Les résultats de notre enquête suggèrent qu’effectivement le statut social défavorisé est associé à une moindre fréquence de la chimiothérapie orale. Elle ne permet pas de dire si cette influence du statut sociale sur la décision du prescripteur est consciente et volontaire, ni si cette décision de ne pas utiliser la chimiothérapie orale était finalement la mieux adaptée pour le patient : ces sujets nécessiteront des travaux complémentaires. » Véronique Merle, Professeur d’Epidémiologie et de Santé publique, groupe de recherche « Dynamiques et Evènements des Soins et des Parcours » (CHU de Rouen), Unité Inserm U1086 « Anticipe »
À retenir
Le statut socio-économique regroupe des éléments complexes qui peuvent intervenir dans la relation médecin-patient. Une étude menée à l’hôpital universitaire de Rouen montre que :
- Les patients traités par chimiothérapie (CT) pour cancer colorectal métastatique (CCRm) non résécable et ayant un faible niveau socio-économique sont plus susceptibles de recevoir une CT par voie intraveineuse (IV) que par voie orale (VO).

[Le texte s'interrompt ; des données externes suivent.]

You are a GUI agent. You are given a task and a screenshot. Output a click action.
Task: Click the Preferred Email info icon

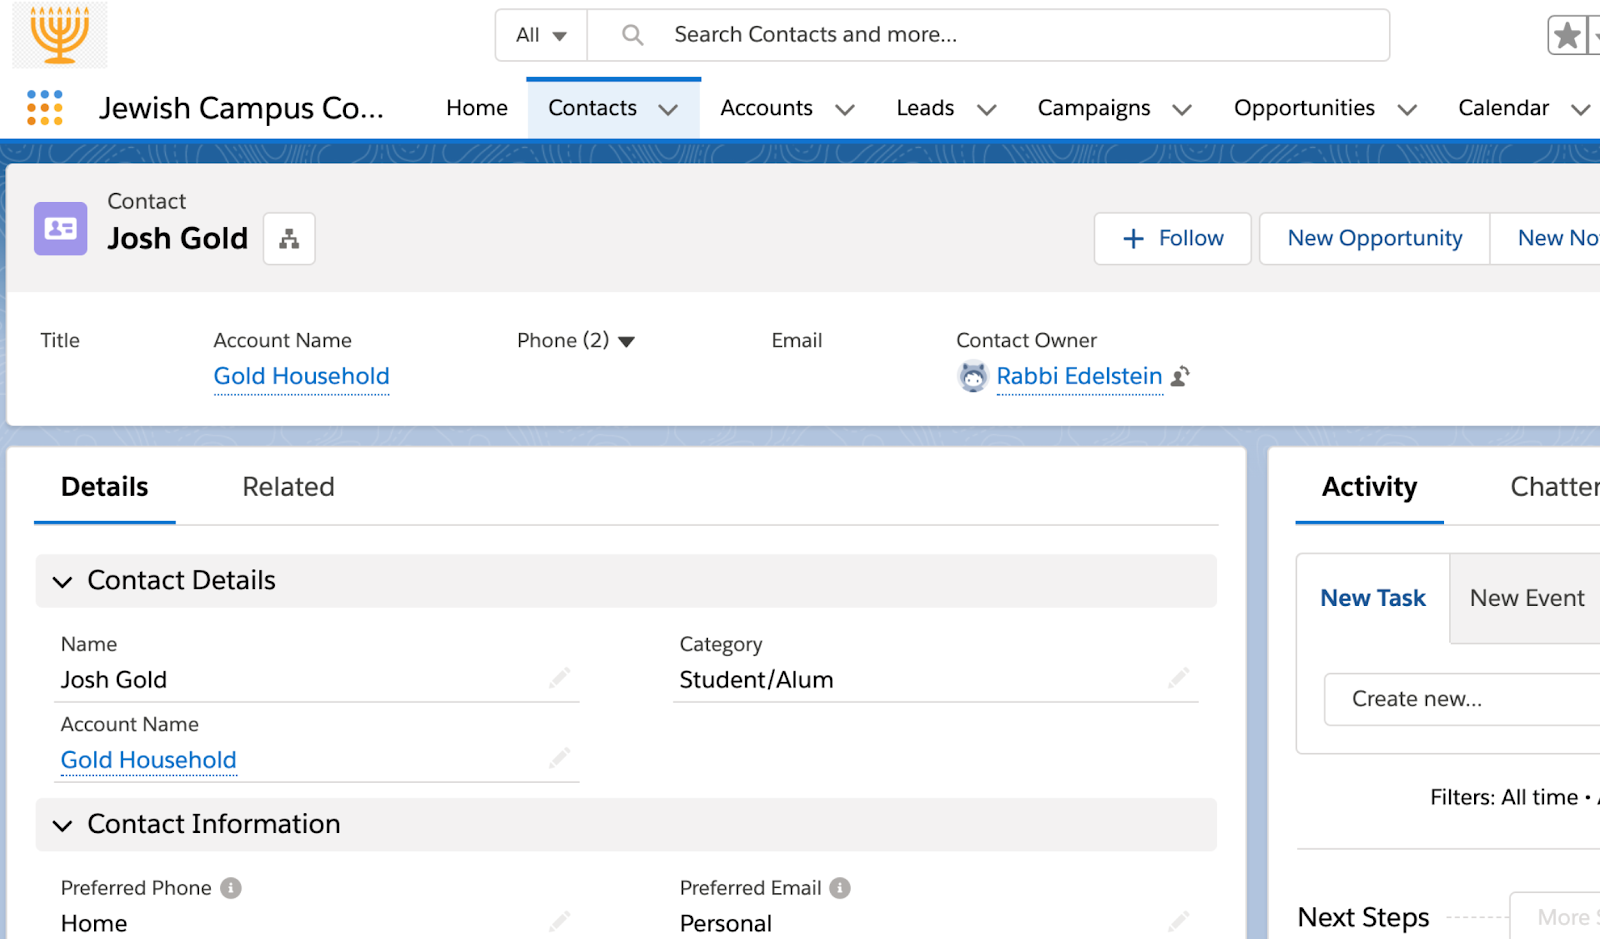[x=840, y=888]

- L’éloignement du lieu de soin ne semble pas être un facteur déterminant du choix entre une CT par VO ou IV.
Les auteurs font l’hypothèse qu’en prescrivant des formes IV, les cliniciens souhaiteraient faciliter la prise en charge de ces patients et limiter les risques de mauvaise observance et de toxicité.
Pourquoi est-ce important ?
Des enquêtes ont montré que lorsque la voie orale et intraveineuse étaient disponibles, 71% des prescripteurs choisissaient la voie orale dans des situations cliniques palliatives. Cependant, les facteurs associés à ce choix n’étaient jusque-là pas clairement identifiés dans le CRCm. Les résultats présentés ici commencent à apporter quelques réponses au choix de la voie d’administration dans ce contexte clinique et pour des patients ayant un niveau socio-économique faible. Ils pourraient ouvrir vers une étude de plus grande envergure sur plusieurs centres de soins et avec une détermination fine des raisons associées au choix de la forme pharmaceutique.
Méthodologie
Cette étude rétrospective financée par le Ministère de la Santé (PREPS 2016) a été menée au centre hospitalier universitaire de Rouen. Les patients souffrant de CRCm non résécable et traités par IV ou VO ont été inclus entre le 1er janvier 2011 et le 31 décembre 2017. Les données démographiques, socio-économiques, cliniques et thérapeutiques ont été analysées.
Principaux résultats
Au total, 388 patients ayant eu un CRCm non résécable entre 2011 et 2017 ont été inclus dans l’étude. Parmi eux, 283 ont été traités par chimiothérapie. Pour 62% (n=175) de ces patients, le traitement était disponible par IV ou VO. Sur ce sous-groupe, 41% (n=71) ont reçu une voie orale, et plus de la moitié (55%) avaient un niveau socio-économique faible.
Après analyses multivariées, deux facteurs avaient un impact significatif sur la prescription d’une chimiothérapie par voie orale :
- un statut socio-économique faible, associé à une moindre fréquence de la chimiothérapie orale (odds ratio 0,5 [0,26-0,96], p=0,039),
- et des antécédents de traitement par chimiothérapie orale, associés à une plus grande fréquence de chimiothérapie orale (OR 2,65 [1,06-6,66], p=0,038).
Les analyses ont également montré que la présence de comorbidités avait tendance à être associée à une prescription plus fréquente de la voie orale (OR 1,92 [1-3,69], p=0,05).
Principales limitations
Il s’agit d’une étude rétrospective menée sur un seul centre et portant sur un nombre limité de patients.